(Collected data entries)
----------
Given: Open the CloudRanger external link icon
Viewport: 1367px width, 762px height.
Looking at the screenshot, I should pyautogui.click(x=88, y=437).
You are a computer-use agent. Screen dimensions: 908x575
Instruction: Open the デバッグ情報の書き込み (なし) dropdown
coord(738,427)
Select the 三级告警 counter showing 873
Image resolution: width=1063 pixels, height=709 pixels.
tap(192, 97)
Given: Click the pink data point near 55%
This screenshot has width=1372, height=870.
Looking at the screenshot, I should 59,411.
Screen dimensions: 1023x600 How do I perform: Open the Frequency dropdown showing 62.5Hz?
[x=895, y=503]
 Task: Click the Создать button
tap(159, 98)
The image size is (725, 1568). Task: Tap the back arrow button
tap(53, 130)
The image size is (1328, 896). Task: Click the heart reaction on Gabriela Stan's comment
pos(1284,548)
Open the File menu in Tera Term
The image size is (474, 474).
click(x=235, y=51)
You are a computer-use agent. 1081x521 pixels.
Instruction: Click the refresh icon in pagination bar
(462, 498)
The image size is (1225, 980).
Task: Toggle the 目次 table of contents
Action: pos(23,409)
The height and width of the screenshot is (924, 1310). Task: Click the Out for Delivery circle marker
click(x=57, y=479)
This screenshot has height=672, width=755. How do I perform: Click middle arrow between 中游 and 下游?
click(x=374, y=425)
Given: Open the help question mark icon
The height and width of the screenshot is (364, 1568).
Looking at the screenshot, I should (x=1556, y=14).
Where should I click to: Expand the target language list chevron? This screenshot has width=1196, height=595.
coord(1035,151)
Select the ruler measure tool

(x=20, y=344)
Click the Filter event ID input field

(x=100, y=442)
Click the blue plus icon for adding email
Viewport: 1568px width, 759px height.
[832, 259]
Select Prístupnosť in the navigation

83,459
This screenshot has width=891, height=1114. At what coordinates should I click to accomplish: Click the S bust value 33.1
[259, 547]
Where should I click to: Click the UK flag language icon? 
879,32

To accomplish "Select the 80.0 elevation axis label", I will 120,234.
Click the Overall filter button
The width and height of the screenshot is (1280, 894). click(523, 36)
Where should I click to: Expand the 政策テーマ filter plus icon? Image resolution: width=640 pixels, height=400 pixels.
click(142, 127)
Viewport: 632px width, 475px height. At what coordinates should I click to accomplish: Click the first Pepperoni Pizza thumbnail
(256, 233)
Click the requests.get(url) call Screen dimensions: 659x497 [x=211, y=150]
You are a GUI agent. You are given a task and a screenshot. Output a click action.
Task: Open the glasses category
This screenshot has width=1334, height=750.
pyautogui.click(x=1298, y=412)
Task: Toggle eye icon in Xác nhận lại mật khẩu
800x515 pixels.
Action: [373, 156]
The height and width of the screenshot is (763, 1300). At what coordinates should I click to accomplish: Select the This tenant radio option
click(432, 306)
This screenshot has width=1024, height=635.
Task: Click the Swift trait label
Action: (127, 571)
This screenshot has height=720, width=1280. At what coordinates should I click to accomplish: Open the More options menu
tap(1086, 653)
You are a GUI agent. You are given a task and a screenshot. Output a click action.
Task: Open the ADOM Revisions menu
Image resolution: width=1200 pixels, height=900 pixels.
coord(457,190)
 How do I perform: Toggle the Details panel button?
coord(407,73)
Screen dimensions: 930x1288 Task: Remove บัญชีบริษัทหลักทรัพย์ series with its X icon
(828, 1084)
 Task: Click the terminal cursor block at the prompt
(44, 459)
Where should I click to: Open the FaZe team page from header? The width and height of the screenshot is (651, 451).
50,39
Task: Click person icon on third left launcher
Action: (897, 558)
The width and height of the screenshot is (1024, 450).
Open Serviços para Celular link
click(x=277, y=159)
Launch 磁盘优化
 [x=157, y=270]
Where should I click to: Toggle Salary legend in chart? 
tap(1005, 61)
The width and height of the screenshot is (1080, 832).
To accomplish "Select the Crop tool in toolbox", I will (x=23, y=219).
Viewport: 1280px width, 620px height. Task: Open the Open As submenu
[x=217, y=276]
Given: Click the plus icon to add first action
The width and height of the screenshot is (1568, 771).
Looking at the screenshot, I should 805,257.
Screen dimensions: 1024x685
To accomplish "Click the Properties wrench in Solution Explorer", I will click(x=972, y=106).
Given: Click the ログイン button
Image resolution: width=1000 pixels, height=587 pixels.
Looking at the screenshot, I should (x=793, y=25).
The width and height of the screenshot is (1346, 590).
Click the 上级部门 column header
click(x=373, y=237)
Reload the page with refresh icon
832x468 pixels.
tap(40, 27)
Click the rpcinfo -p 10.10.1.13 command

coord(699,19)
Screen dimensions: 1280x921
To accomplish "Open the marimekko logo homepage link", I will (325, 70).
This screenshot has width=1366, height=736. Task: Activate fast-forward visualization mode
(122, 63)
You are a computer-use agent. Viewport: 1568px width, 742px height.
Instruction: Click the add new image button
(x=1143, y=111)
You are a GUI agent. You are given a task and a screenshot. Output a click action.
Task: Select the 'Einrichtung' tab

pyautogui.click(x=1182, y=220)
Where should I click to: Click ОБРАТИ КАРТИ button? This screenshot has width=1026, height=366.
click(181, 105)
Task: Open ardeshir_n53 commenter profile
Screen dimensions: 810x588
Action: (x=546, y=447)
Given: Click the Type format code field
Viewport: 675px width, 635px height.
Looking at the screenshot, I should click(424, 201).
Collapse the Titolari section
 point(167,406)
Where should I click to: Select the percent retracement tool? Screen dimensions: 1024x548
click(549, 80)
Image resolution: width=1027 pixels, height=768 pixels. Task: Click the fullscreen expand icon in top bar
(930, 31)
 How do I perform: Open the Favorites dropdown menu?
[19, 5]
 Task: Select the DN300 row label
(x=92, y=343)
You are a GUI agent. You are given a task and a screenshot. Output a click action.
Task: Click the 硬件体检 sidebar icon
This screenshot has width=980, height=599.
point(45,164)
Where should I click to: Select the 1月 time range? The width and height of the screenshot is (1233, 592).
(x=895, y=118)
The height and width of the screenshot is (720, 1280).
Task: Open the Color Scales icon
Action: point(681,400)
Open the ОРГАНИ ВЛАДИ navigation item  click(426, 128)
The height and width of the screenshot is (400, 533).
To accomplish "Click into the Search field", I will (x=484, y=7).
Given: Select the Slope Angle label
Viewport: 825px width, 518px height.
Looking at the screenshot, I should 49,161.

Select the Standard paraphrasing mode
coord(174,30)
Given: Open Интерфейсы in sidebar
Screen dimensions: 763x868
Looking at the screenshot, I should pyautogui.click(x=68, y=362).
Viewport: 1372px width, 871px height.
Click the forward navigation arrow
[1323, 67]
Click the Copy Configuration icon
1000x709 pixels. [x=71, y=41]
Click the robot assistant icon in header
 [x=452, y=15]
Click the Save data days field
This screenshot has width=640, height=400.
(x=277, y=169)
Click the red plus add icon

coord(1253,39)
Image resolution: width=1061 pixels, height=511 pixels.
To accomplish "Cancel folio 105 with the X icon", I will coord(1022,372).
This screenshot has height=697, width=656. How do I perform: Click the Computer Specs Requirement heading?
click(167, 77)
----------
■ WHAT THIS TASK INVOLVES: Every record, start to finish: reproduce it word for word.

■ SOLUTION TO THIS PROBLEM:
Given: Open the CloudRanger external link icon
Viewport: 1367px width, 762px height.
Looking at the screenshot, I should pyautogui.click(x=88, y=437).
You are a computer-use agent. Screen dimensions: 908x575
Instruction: Open the デバッグ情報の書き込み (なし) dropdown
coord(738,427)
Select the 三级告警 counter showing 873
Image resolution: width=1063 pixels, height=709 pixels.
tap(192, 97)
Given: Click the pink data point near 55%
This screenshot has width=1372, height=870.
Looking at the screenshot, I should 59,411.
Screen dimensions: 1023x600 How do I perform: Open the Frequency dropdown showing 62.5Hz?
[x=895, y=503]
 Task: Click the Создать button
tap(159, 98)
The image size is (725, 1568). Task: Tap the back arrow button
tap(53, 130)
The image size is (1328, 896). Task: Click the heart reaction on Gabriela Stan's comment
pos(1284,548)
Open the File menu in Tera Term
The image size is (474, 474).
click(x=235, y=51)
You are a computer-use agent. 1081x521 pixels.
Instruction: Click the refresh icon in pagination bar
(462, 498)
The image size is (1225, 980).
Task: Toggle the 目次 table of contents
Action: pos(23,409)
The height and width of the screenshot is (924, 1310). Task: Click the Out for Delivery circle marker
click(x=57, y=479)
This screenshot has height=672, width=755. How do I perform: Click middle arrow between 中游 and 下游?
click(x=374, y=425)
Given: Open the help question mark icon
The height and width of the screenshot is (364, 1568).
Looking at the screenshot, I should (x=1556, y=14).
Where should I click to: Expand the target language list chevron? This screenshot has width=1196, height=595.
coord(1035,151)
Select the ruler measure tool

(x=20, y=344)
Click the Filter event ID input field

(x=100, y=442)
Click the blue plus icon for adding email
Viewport: 1568px width, 759px height.
[832, 259]
Select Prístupnosť in the navigation

83,459
This screenshot has width=891, height=1114. At what coordinates should I click to accomplish: Click the S bust value 33.1
[259, 547]
Where should I click to: Click the UK flag language icon? 
879,32

To accomplish "Select the 80.0 elevation axis label", I will 120,234.
Click the Overall filter button
The width and height of the screenshot is (1280, 894). click(523, 36)
Where should I click to: Expand the 政策テーマ filter plus icon? Image resolution: width=640 pixels, height=400 pixels.
click(142, 127)
Viewport: 632px width, 475px height. At what coordinates should I click to accomplish: Click the first Pepperoni Pizza thumbnail
(256, 233)
Click the requests.get(url) call Screen dimensions: 659x497 [x=211, y=150]
You are a GUI agent. You are given a task and a screenshot. Output a click action.
Task: Open the glasses category
This screenshot has width=1334, height=750.
pyautogui.click(x=1298, y=412)
Task: Toggle eye icon in Xác nhận lại mật khẩu
800x515 pixels.
Action: [373, 156]
The height and width of the screenshot is (763, 1300). At what coordinates should I click to accomplish: Select the This tenant radio option
click(432, 306)
This screenshot has width=1024, height=635.
Task: Click the Swift trait label
Action: (127, 571)
This screenshot has height=720, width=1280. At what coordinates should I click to accomplish: Open the More options menu
tap(1086, 653)
You are a GUI agent. You are given a task and a screenshot. Output a click action.
Task: Open the ADOM Revisions menu
Image resolution: width=1200 pixels, height=900 pixels.
coord(457,190)
 How do I perform: Toggle the Details panel button?
coord(407,73)
Screen dimensions: 930x1288 Task: Remove บัญชีบริษัทหลักทรัพย์ series with its X icon
(828, 1084)
 Task: Click the terminal cursor block at the prompt
(44, 459)
Where should I click to: Open the FaZe team page from header? The width and height of the screenshot is (651, 451).
50,39
Task: Click person icon on third left launcher
Action: (897, 558)
The width and height of the screenshot is (1024, 450).
Open Serviços para Celular link
click(x=277, y=159)
Launch 磁盘优化
 [x=157, y=270]
Where should I click to: Toggle Salary legend in chart? 
tap(1005, 61)
The width and height of the screenshot is (1080, 832).
To accomplish "Select the Crop tool in toolbox", I will (x=23, y=219).
Viewport: 1280px width, 620px height. Task: Open the Open As submenu
[x=217, y=276]
Given: Click the plus icon to add first action
The width and height of the screenshot is (1568, 771).
Looking at the screenshot, I should 805,257.
Screen dimensions: 1024x685
To accomplish "Click the Properties wrench in Solution Explorer", I will click(x=972, y=106).
Given: Click the ログイン button
Image resolution: width=1000 pixels, height=587 pixels.
Looking at the screenshot, I should (x=793, y=25).
The width and height of the screenshot is (1346, 590).
Click the 上级部门 column header
click(x=373, y=237)
Reload the page with refresh icon
832x468 pixels.
tap(40, 27)
Click the rpcinfo -p 10.10.1.13 command

coord(699,19)
Screen dimensions: 1280x921
To accomplish "Open the marimekko logo homepage link", I will (325, 70).
This screenshot has width=1366, height=736. Task: Activate fast-forward visualization mode
(122, 63)
You are a computer-use agent. Viewport: 1568px width, 742px height.
Instruction: Click the add new image button
(x=1143, y=111)
You are a GUI agent. You are given a task and a screenshot. Output a click action.
Task: Select the 'Einrichtung' tab

pyautogui.click(x=1182, y=220)
Where should I click to: Click ОБРАТИ КАРТИ button? This screenshot has width=1026, height=366.
click(181, 105)
Task: Open ardeshir_n53 commenter profile
Screen dimensions: 810x588
Action: (x=546, y=447)
Given: Click the Type format code field
Viewport: 675px width, 635px height.
Looking at the screenshot, I should click(424, 201).
Collapse the Titolari section
 point(167,406)
Where should I click to: Select the percent retracement tool? Screen dimensions: 1024x548
click(549, 80)
Image resolution: width=1027 pixels, height=768 pixels. Task: Click the fullscreen expand icon in top bar
(930, 31)
 How do I perform: Open the Favorites dropdown menu?
[19, 5]
 Task: Select the DN300 row label
(x=92, y=343)
You are a GUI agent. You are given a task and a screenshot. Output a click action.
Task: Click the 硬件体检 sidebar icon
This screenshot has width=980, height=599.
point(45,164)
Where should I click to: Select the 1月 time range? The width and height of the screenshot is (1233, 592).
(x=895, y=118)
The height and width of the screenshot is (720, 1280).
Task: Open the Color Scales icon
Action: point(681,400)
Open the ОРГАНИ ВЛАДИ navigation item  click(426, 128)
The height and width of the screenshot is (400, 533).
To accomplish "Click into the Search field", I will (x=484, y=7).
Given: Select the Slope Angle label
Viewport: 825px width, 518px height.
Looking at the screenshot, I should 49,161.

Select the Standard paraphrasing mode
coord(174,30)
Given: Open Интерфейсы in sidebar
Screen dimensions: 763x868
Looking at the screenshot, I should pyautogui.click(x=68, y=362).
Viewport: 1372px width, 871px height.
Click the forward navigation arrow
[1323, 67]
Click the Copy Configuration icon
1000x709 pixels. [x=71, y=41]
Click the robot assistant icon in header
 [x=452, y=15]
Click the Save data days field
This screenshot has width=640, height=400.
(x=277, y=169)
Click the red plus add icon

coord(1253,39)
Image resolution: width=1061 pixels, height=511 pixels.
To accomplish "Cancel folio 105 with the X icon", I will coord(1022,372).
This screenshot has height=697, width=656. How do I perform: Click the Computer Specs Requirement heading?
click(167, 77)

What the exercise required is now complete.